### SOURCE DATA ###
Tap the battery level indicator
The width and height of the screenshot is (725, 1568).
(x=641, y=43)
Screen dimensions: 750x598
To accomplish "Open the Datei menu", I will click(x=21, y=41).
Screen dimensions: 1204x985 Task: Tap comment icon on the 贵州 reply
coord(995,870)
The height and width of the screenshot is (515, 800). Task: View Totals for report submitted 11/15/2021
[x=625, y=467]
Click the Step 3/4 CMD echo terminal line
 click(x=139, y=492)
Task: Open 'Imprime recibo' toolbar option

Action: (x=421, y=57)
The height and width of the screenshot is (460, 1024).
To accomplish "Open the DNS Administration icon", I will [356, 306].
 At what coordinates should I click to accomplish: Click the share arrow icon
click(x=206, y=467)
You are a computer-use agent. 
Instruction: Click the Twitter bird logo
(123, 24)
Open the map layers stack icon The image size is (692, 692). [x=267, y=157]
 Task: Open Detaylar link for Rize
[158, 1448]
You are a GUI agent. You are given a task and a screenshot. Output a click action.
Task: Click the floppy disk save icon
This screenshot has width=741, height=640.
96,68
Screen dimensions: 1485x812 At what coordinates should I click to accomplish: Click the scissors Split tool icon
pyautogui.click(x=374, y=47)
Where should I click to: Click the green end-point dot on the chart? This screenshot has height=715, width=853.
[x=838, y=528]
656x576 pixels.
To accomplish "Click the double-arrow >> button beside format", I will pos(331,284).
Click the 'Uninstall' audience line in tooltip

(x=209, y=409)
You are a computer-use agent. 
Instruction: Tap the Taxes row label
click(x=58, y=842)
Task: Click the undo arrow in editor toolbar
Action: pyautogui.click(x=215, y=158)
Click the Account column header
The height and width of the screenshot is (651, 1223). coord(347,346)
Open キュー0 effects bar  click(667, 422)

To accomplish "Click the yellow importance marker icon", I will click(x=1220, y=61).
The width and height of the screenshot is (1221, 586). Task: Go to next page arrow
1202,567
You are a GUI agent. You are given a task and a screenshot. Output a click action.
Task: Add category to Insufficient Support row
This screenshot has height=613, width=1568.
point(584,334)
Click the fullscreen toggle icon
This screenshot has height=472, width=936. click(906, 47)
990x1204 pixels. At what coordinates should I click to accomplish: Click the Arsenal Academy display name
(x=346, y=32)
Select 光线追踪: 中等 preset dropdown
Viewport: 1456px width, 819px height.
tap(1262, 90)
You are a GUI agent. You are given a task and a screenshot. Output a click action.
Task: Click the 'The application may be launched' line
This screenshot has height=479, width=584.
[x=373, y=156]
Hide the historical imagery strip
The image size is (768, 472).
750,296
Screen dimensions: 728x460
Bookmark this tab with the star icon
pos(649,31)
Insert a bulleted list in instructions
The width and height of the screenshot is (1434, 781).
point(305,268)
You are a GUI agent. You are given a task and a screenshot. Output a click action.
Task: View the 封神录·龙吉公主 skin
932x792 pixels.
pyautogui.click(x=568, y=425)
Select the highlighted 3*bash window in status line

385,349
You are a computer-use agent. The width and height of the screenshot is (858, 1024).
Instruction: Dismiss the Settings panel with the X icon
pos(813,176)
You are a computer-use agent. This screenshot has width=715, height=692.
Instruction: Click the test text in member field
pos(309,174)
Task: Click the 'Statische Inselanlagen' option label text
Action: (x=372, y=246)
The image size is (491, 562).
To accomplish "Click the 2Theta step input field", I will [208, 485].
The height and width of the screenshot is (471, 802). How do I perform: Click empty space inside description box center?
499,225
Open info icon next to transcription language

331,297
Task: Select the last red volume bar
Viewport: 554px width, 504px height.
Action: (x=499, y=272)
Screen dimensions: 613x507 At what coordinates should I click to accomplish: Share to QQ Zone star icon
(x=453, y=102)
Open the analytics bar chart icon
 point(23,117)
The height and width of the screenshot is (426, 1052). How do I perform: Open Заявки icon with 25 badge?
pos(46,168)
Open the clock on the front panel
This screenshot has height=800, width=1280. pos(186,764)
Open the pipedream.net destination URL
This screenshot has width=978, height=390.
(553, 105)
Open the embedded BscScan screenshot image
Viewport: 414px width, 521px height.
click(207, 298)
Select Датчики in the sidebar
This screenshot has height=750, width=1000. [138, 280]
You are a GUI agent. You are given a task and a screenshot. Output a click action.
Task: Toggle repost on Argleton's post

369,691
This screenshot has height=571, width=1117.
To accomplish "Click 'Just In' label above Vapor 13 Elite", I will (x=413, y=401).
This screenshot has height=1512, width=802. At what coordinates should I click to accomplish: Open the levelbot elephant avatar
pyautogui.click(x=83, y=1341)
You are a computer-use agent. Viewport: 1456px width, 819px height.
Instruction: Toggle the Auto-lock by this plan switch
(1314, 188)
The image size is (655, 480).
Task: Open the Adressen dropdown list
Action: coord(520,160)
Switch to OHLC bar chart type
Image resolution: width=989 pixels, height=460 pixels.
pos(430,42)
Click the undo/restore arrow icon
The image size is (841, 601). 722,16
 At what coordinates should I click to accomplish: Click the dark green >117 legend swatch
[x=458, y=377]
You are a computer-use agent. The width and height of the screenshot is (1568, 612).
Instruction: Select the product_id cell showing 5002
###
» YOUR GOAL
Every line above with the word "computer" belongs in the answer, copied as written.

» WORKED SOLUTION
You are a computer-use agent. 
You are a computer-use agent. 
You are a computer-use agent. The width and height of the screenshot is (858, 1024).
You are a computer-use agent. This screenshot has width=715, height=692.
You are a computer-use agent. Viewport: 1456px width, 819px height.
You are a computer-use agent. The width and height of the screenshot is (1568, 612).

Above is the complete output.